Curtis Flowers, the man whose 23-year prison odyssey became the basis of the acclaimed APM Reports investigative podcast In the Dark, has filed a lawsuit against the district attorney and three investigators for their prosecution of him six times, alleging prosecutorial misconduct.
Flowers had his 2010 verdict overturned by the U.S. Supreme Court in June 2019 after attention to his case came in the podcast. The state of Mississippi dropped the charges against Flowers one year ago, bringing to a close the death-row case.
Flowers, who was falsely accused of killing four people in a furniture store in Winona, MS in 1996, was forced to undergo six trials for capital murder and 23 years in prison before he was finally exonerated last year. In a 7-2 decision, the Supreme Court said his constitutional rights had been violated since the district attorney in the case intentionally kept African-Americans off Flowers’ jury. In December 2019, Flowers was released on bail, leaving prison for the first time in more than two decades.
The lawsuit alleges Montgomery County (MS) District Attorney Doug Evans and the investigators engaged in misconduct, including "pressuring witnesses to fabricate claims about seeing Mr. Flowers in particular locations on the day of the murders.” The 28-page suit also claims the D-A’s office ignored other possible suspects.

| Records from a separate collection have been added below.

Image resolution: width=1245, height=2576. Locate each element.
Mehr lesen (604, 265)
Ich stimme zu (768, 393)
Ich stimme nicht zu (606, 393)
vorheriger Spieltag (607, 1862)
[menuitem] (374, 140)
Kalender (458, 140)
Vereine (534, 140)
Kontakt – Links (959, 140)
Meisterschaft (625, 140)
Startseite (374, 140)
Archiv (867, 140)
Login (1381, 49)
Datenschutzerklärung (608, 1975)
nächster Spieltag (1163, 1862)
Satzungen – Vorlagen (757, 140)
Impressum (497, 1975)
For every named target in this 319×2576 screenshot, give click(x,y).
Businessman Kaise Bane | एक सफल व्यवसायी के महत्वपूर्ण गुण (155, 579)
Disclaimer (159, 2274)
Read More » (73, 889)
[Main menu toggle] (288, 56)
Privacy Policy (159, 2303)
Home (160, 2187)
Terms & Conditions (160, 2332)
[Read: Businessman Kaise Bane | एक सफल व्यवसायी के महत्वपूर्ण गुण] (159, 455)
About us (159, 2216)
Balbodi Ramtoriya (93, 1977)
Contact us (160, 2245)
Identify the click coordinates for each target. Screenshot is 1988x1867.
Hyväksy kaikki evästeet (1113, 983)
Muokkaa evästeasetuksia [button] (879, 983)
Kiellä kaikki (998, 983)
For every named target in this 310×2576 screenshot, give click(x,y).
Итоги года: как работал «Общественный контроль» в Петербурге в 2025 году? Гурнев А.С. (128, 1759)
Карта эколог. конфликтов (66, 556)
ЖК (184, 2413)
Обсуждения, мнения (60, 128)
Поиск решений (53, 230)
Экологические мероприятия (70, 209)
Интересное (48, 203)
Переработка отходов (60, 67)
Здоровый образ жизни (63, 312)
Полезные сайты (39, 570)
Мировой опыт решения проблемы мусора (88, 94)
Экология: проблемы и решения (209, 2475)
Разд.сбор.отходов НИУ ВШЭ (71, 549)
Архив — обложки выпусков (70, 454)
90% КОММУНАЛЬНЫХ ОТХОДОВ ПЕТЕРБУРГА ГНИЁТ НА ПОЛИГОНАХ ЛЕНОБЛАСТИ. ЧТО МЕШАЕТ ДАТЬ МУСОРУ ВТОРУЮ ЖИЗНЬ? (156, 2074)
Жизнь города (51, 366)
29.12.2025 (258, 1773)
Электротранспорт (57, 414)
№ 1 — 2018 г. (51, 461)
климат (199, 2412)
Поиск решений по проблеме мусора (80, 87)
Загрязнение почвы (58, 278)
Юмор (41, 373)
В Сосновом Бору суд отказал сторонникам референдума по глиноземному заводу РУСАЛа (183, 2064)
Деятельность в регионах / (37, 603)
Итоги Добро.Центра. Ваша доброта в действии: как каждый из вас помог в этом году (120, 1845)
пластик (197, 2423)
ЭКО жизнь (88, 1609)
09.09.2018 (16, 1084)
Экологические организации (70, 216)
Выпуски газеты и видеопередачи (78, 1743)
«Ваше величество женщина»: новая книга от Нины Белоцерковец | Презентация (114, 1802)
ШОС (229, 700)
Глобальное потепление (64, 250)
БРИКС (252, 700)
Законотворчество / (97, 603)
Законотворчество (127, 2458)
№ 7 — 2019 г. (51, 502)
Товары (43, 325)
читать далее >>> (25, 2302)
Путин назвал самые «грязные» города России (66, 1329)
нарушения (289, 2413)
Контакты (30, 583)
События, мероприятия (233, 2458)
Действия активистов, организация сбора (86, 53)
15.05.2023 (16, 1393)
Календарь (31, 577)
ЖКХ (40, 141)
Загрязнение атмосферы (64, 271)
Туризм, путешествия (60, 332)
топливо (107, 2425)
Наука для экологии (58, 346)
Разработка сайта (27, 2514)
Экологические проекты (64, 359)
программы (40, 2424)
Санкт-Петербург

Earlier this year a judge ordered the state of Mississippi to pay Flowers $500,000 over the next ten years, the most allowed under state law. But the ruling does not prevent Flowers from suing the district attorney or his investors according to his attorneys.
“Curtis Flowers never should have been charged,” said attorney Rob McDuff of the Mississippi Center for Justice. “The murders were clearly the work of professional criminals. Curtis Flowers was 26 years old with no criminal record and nothing in his history to suggest he would commit a crime like this. The prosecution was tainted throughout by racial discrimination and repeated misconduct. This lawsuit seeks accountability for that misconduct.”
The case presented to the Supreme Court included reporting from APM Reports, which uncovered a pattern of racist jury selection by District Attorney Doug Evans. As laid out by host Madeleine Baran and senior producer Samara Freemark in the second season of the In the Dark podcast, Flowers has been through a 23-year legal odyssey of convictions, appeals and repeated trials. The 2010 trial that resulted in the case that went before the Supreme Court was his sixth. In each of the first four trials, Evans used all three-dozen of his peremptory challenges to block African-Americans as potential jurors.
American Public Media says In the Dark’s second season has been downloaded 38.5 million times. Combined with its first season and a limited-run series this summer reporting about the pandemic, In the Dark has been downloaded 71.4 million times.
In the Dark became the first to receive a George Polk Award. It has also won a 2020 Alfred I. duPont-Columbia University Award, 2020 American Bar Association Silver Gavel Award, 2020 Robert F. Kennedy Journalism Award and 2019 Peabody Award. For her work on the podcast’s second season, Baran was named the Burton Award’s 2019 Outstanding Journalist in Law.
Flowers’ ordeal was also featured on an episode on “60 Minutes” that focused on Flowers’ innocence and the relentless pursuit of him by the prosecutor, District Attorney Doug Evans.